# Boys name to go with the surname Lewis



## Sun_Flower

Looking for a boys name that goes with the surname Lewis - not really keen on any that start with L as I think it's a bit of a mouthful

Our daughters name is Eden Rebecca so something a bit unusual would probably be better? 

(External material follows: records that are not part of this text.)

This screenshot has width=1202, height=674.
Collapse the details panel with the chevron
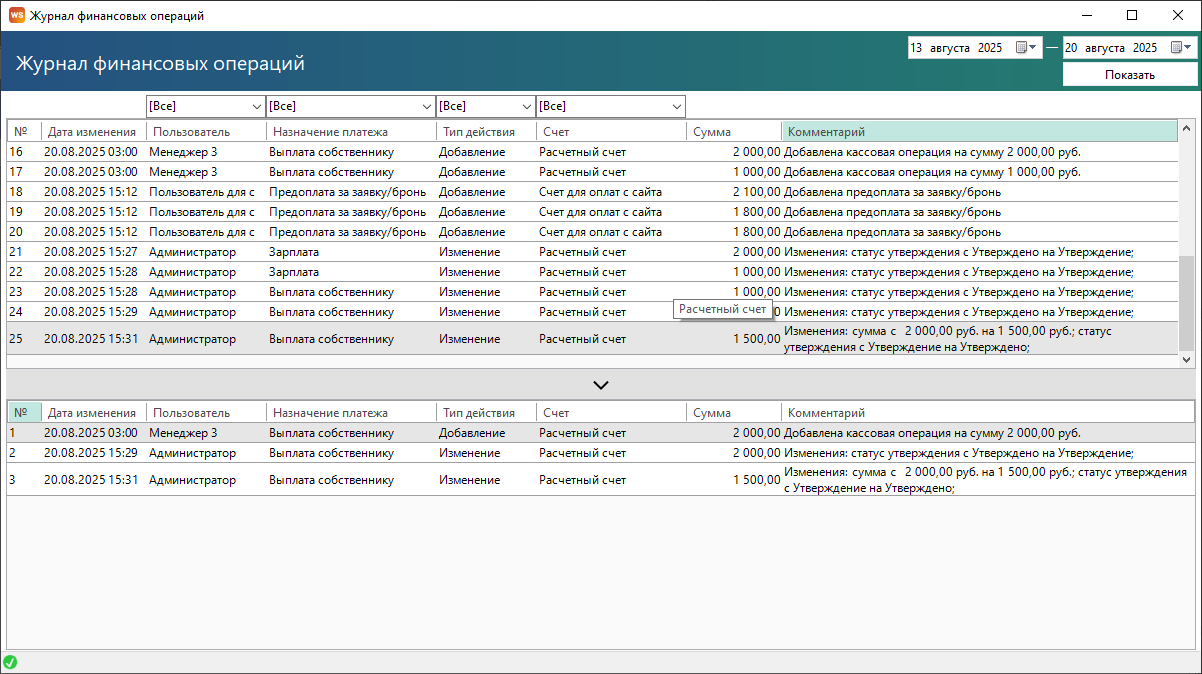601,385
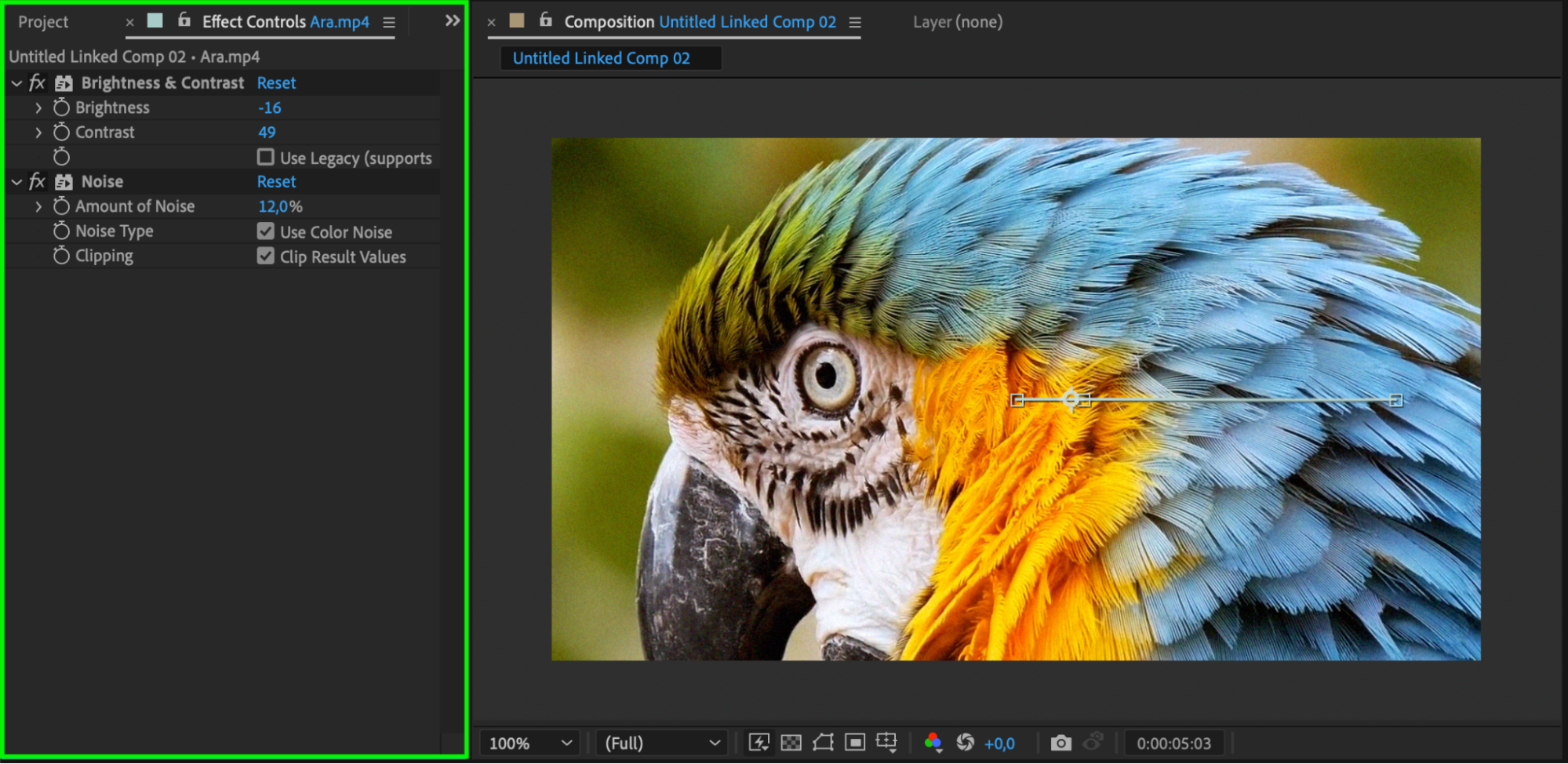Open the (Full) resolution dropdown
This screenshot has height=764, width=1568.
point(661,743)
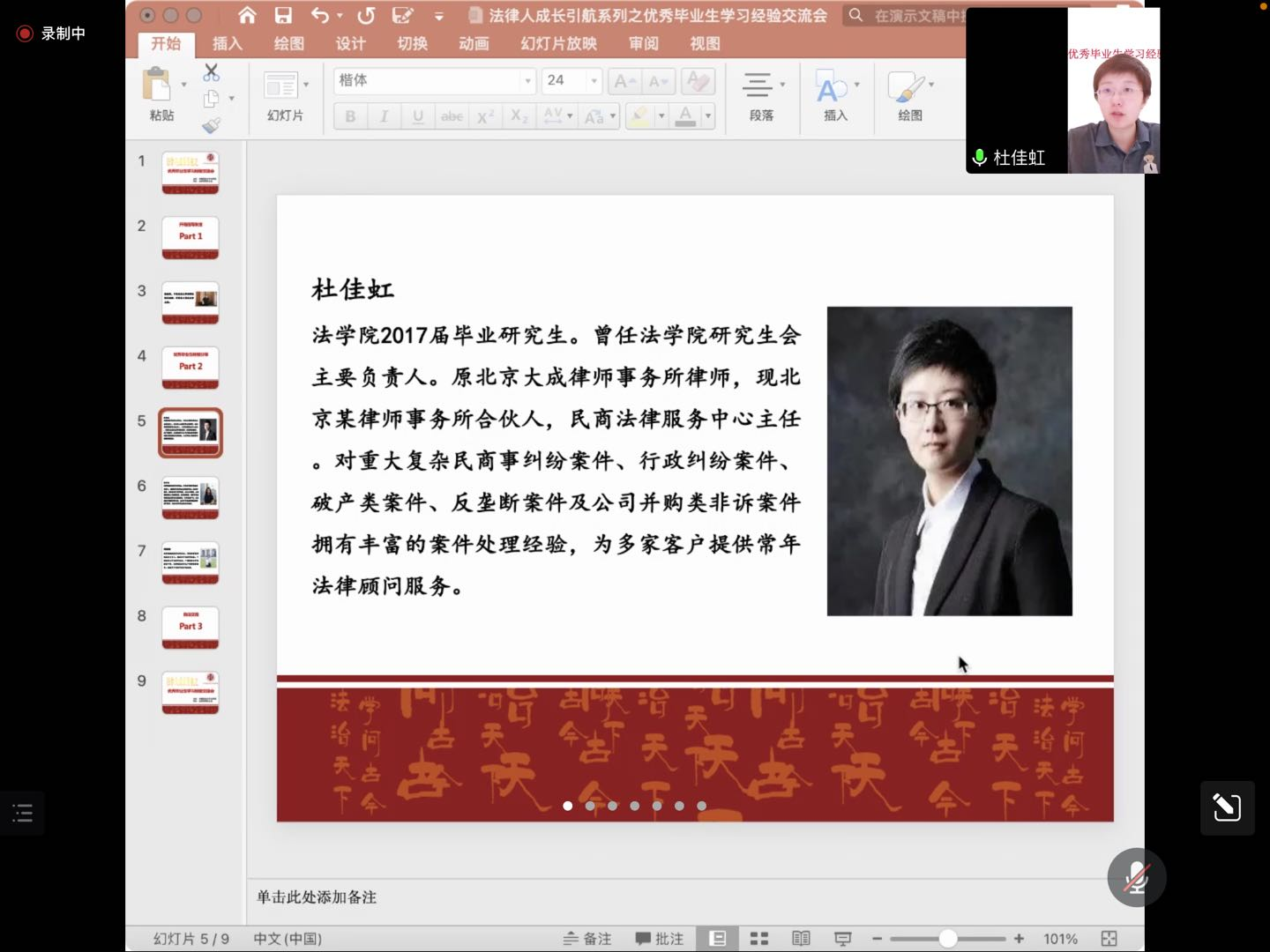1270x952 pixels.
Task: Click the Clear Formatting eraser icon
Action: click(x=698, y=81)
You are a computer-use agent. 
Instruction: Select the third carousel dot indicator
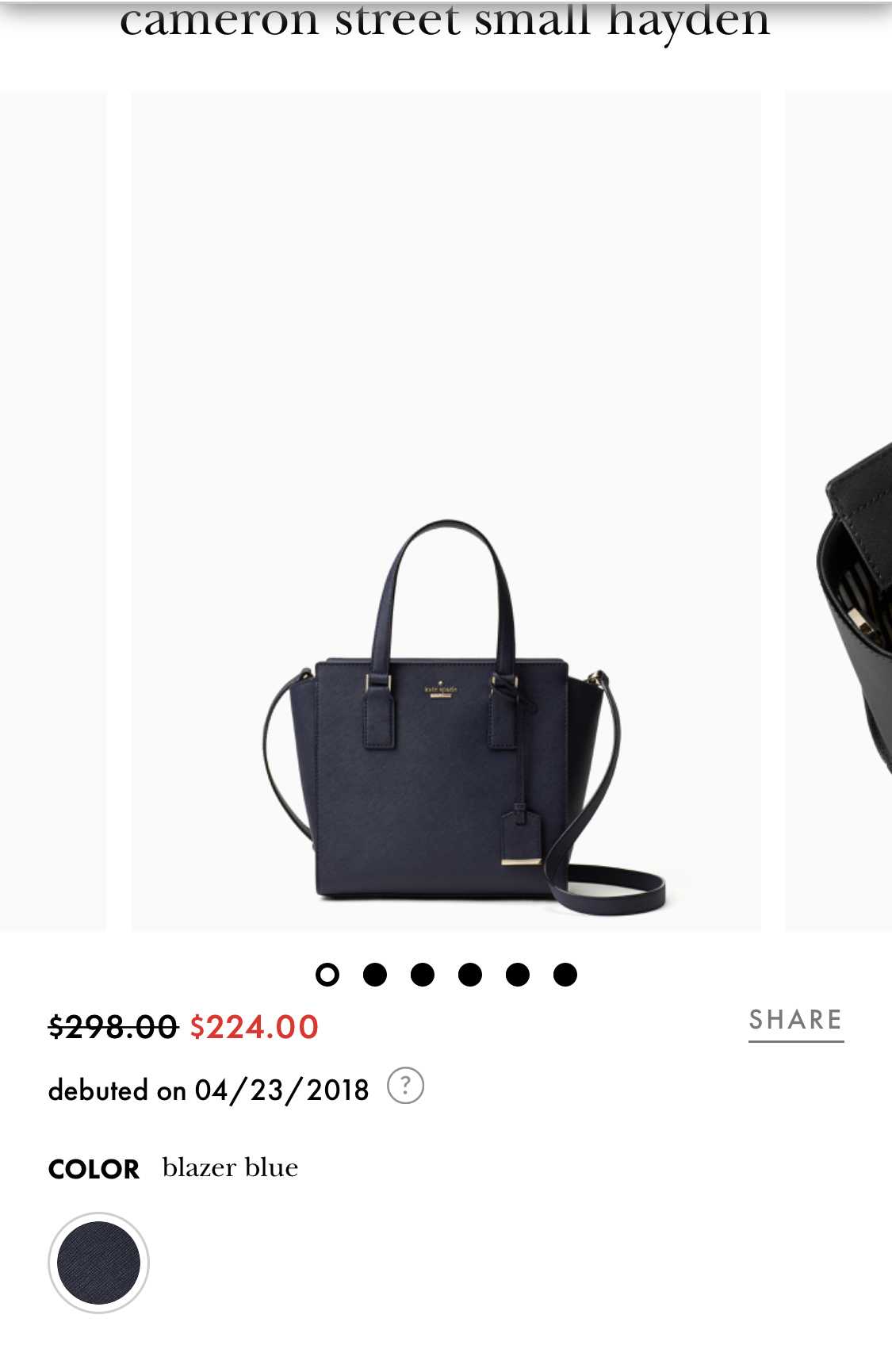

Thanks in advance everyone :)


----------



## bumblebeexo

Finley
Archie
Alfie
Samuel
Ray
Caleb
Keagan
Riley
Alexander
Christopher
Joel
Julian
Daniel
Aaron


----------



## Sun_Flower

bumblebeexo said:


> Finley
> Archie
> Alfie
> Samuel
> Ray
> Caleb
> Keagan
> Riley
> Alexander
> Christopher
> Joel
> Julian
> Daniel
> Aaron

I like a lot of these :) 

Archie is my nickname so that might be cute
Friends little boy is called Alfie so can't use that
Ex boyfriend was called Samuel so that's out
Not keen on Ray, Caleb or Keagan
I really like Riley but its my mums dogs name so OH says no
OH only likes Alex for a girl
Christopher is my brothers name so don't want to use that as its 'his' if you get me
I like Joel, might suggest that to OH
Not keen on Julian
LOVE Daniel and Aaron but OH doesn't like either of them :(

Would be so much easier if I wasn't concerned with the choice being mutual lol!!!


----------



## lyndsay49

Joshua
Charlie
Jenson
Ashton
Harrison
Jacob
Sebastian (Seb)
Freddie


----------



## xx Emily xx

Cameron Lewis 

Benjamin Lewis 

Nathan Lewis

Oliver Lewis

William Lewis 

Gregory Lewis

Aiden Lewis

Austin Lewis


----------



## silver_dimond

Mason Lewis
Cameron Lewis
Matthew Lewis
Jacob Lewis
Connor Lewis


----------



## Sun_Flower

lyndsay49 said:


> Joshua
> Charlie
> Jenson
> Ashton
> Harrison
> Jacob
> Sebastian (Seb)
> Freddie

Love Charlie, Jenson, Harrison and Jacob :) I have a female friend called Ashton and my friend just had a little boy called Freddie so they're out, but yay some options!! Xx


----------



## Sun_Flower

silver_dimond said:


> Mason Lewis
> Cameron Lewis
> Matthew Lewis
> Jacob Lewis
> Connor Lewis

Love Jacob, Connor and Matthew :) xx


----------